If the filament 8a is broken due to its lifespan, the electronic circuit may be used to control the filament 8b by applying voltage to the arms 9c and 9d to operate the filament 8b. The anode 5, ion extraction electrode 6, and hot cathode 7 described above are screwed to a donut-shaped insulating plate 11 made of ceramic. As an example of means for coupling with the electrode rod, an L-shaped washer 12 may be provided on the back side of the insulating plate 11 to which the ion source is attached, and this washer and the electrode rod 13 may be welded. After the assembly is completed in this way, the arm 9 and rim 10 are separated, and the filament 8 can be supplied with the necessary power. The characteristics of the ion source having such a configuration will be listed below.

1 All component parts are easy to attach and detach.

2. It is configured independently as an ion source, so
It can be used as an ion source for mass spectrometers or ionization vacuum gauges to provide compatibility.

3. Since the filament can be attached to the ion source without touching it directly, the filament can be replaced without any skill.

4. High relative position accuracy of the filament and small variation in sensitivity.

Although the present invention has been described above with reference to the illustrated embodiments, it is not limited thereto. For example, it is clear that each electrode and the electrode rod may be connected by direct welding, or may be connected by male and female pins, if necessary.

As described above, according to the present invention, in an electron impact ion source having a triode structure consisting of a hot cathode, an anode, and an extraction electrode, the hot cathode has a rim filament and a plurality of arms for keeping the filament in contact with each other. and a rim connected to each arm, an ion source with easy filament exchange, good relative positional accuracy of the filaments, and less variation in sensitivity was obtained. Furthermore, if a plurality of arms are prepared and a hot cathode is used in which the filament can be divided, there is no need to replace it each time the filament is broken, so the effect is further enhanced. Therefore, the electron impact ion source of the present invention has great practical value when used in mass spectrometers and ionization vacuum gauges.

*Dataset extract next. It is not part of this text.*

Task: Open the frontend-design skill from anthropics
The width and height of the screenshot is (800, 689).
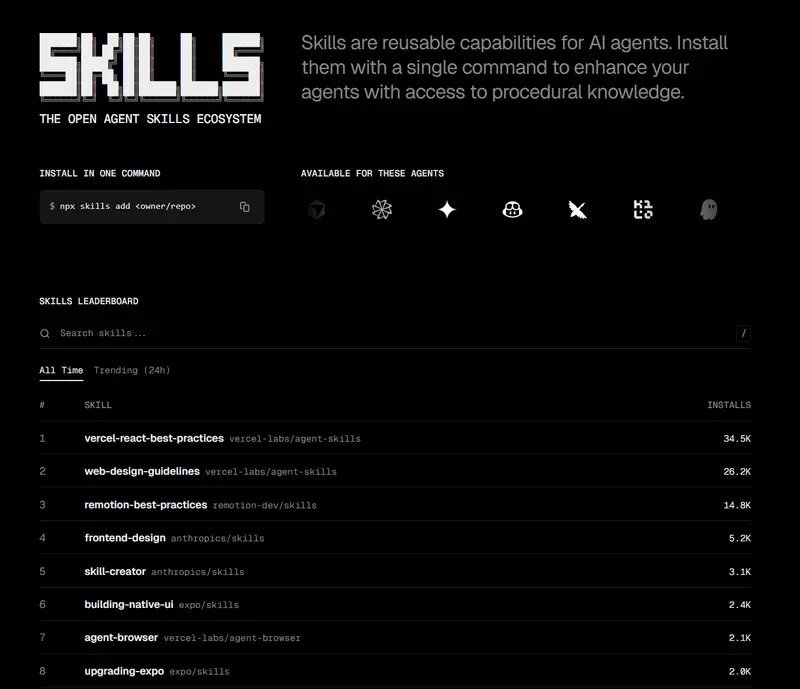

[Brief explanation of drawings]

FIG. 1 is a sectional view showing a conventional electron impact ion source. FIG. 2 is a sectional view showing an embodiment of an ion source according to the present invention. FIG. 3 is a perspective view of the anode, and FIGS. 4, 5, and 6 are perspective views showing examples of the hot cathode. 5... Anode, 6... Ion extraction electrode, 7...
Hot cathode, 8... filament, 9... arm, 1
0...Rim, 11...Insulating board.

Claims (1)

[Claims] 1. In an electron impact ion source having a triode structure consisting of at least a hot cathode, an anode, and an ion extraction electrode, the hot cathode includes an annular filament made of a high melting point material and a ring filament made of a high melting point material. 1. A hot cathode structure for an electron impact ion source, comprising a plurality of arms for holding, and a rim connecting each of the arms. 2. A hot cathode structure for an electron impact ion source according to claim 1, wherein the annular filament is divided into at least two parts to form an arc shape. 3. The hot cathode structure of an electron impact ion source according to claim 1, wherein a small hole is formed in a part of the arm, and the hot cathode is screwed to the insulating plate through the small hole.